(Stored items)

—————

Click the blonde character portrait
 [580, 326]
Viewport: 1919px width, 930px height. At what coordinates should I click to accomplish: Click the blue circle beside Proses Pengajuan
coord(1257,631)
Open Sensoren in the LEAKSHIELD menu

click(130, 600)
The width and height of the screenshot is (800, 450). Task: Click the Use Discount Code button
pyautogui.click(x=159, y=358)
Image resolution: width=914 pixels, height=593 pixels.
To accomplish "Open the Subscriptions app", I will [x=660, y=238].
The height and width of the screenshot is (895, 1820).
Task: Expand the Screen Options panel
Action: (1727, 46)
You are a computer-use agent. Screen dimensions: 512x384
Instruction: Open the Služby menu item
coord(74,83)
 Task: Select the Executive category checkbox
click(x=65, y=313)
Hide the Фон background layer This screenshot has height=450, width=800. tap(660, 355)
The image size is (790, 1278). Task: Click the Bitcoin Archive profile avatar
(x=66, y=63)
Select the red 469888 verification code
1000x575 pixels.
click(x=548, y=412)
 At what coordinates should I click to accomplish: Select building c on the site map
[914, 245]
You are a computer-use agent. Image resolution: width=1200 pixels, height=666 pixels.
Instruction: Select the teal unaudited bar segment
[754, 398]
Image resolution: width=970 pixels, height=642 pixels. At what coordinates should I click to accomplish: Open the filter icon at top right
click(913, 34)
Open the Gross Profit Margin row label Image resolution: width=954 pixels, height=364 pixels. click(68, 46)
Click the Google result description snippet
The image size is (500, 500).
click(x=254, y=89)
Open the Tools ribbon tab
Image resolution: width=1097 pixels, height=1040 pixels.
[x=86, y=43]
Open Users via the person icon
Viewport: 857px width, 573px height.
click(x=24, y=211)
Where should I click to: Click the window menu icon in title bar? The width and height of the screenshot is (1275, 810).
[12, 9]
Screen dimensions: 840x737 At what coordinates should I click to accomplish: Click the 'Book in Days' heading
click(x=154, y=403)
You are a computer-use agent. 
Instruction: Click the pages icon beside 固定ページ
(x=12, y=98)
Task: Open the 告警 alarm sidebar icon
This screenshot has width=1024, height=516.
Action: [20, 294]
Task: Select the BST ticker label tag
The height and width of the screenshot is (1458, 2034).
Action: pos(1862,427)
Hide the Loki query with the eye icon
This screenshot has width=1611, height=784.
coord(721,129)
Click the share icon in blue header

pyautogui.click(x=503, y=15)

—————

PROBLEM DESCRIPTION -> With no additions or omissions, transcribe every record.

OUTPUT FOR THIS TASK ->
Click the blonde character portrait
 [580, 326]
Viewport: 1919px width, 930px height. At what coordinates should I click to accomplish: Click the blue circle beside Proses Pengajuan
coord(1257,631)
Open Sensoren in the LEAKSHIELD menu

click(130, 600)
The width and height of the screenshot is (800, 450). Task: Click the Use Discount Code button
pyautogui.click(x=159, y=358)
Image resolution: width=914 pixels, height=593 pixels.
To accomplish "Open the Subscriptions app", I will [x=660, y=238].
The height and width of the screenshot is (895, 1820).
Task: Expand the Screen Options panel
Action: (1727, 46)
You are a computer-use agent. Screen dimensions: 512x384
Instruction: Open the Služby menu item
coord(74,83)
 Task: Select the Executive category checkbox
click(x=65, y=313)
Hide the Фон background layer This screenshot has height=450, width=800. tap(660, 355)
The image size is (790, 1278). Task: Click the Bitcoin Archive profile avatar
(x=66, y=63)
Select the red 469888 verification code
1000x575 pixels.
click(x=548, y=412)
 At what coordinates should I click to accomplish: Select building c on the site map
[914, 245]
You are a computer-use agent. Image resolution: width=1200 pixels, height=666 pixels.
Instruction: Select the teal unaudited bar segment
[754, 398]
Image resolution: width=970 pixels, height=642 pixels. At what coordinates should I click to accomplish: Open the filter icon at top right
click(913, 34)
Open the Gross Profit Margin row label Image resolution: width=954 pixels, height=364 pixels. click(68, 46)
Click the Google result description snippet
The image size is (500, 500).
click(x=254, y=89)
Open the Tools ribbon tab
Image resolution: width=1097 pixels, height=1040 pixels.
[x=86, y=43]
Open Users via the person icon
Viewport: 857px width, 573px height.
click(x=24, y=211)
Where should I click to: Click the window menu icon in title bar? The width and height of the screenshot is (1275, 810).
[12, 9]
Screen dimensions: 840x737 At what coordinates should I click to accomplish: Click the 'Book in Days' heading
click(x=154, y=403)
You are a computer-use agent. 
Instruction: Click the pages icon beside 固定ページ
(x=12, y=98)
Task: Open the 告警 alarm sidebar icon
This screenshot has width=1024, height=516.
Action: [20, 294]
Task: Select the BST ticker label tag
The height and width of the screenshot is (1458, 2034).
Action: pos(1862,427)
Hide the Loki query with the eye icon
This screenshot has width=1611, height=784.
coord(721,129)
Click the share icon in blue header

pyautogui.click(x=503, y=15)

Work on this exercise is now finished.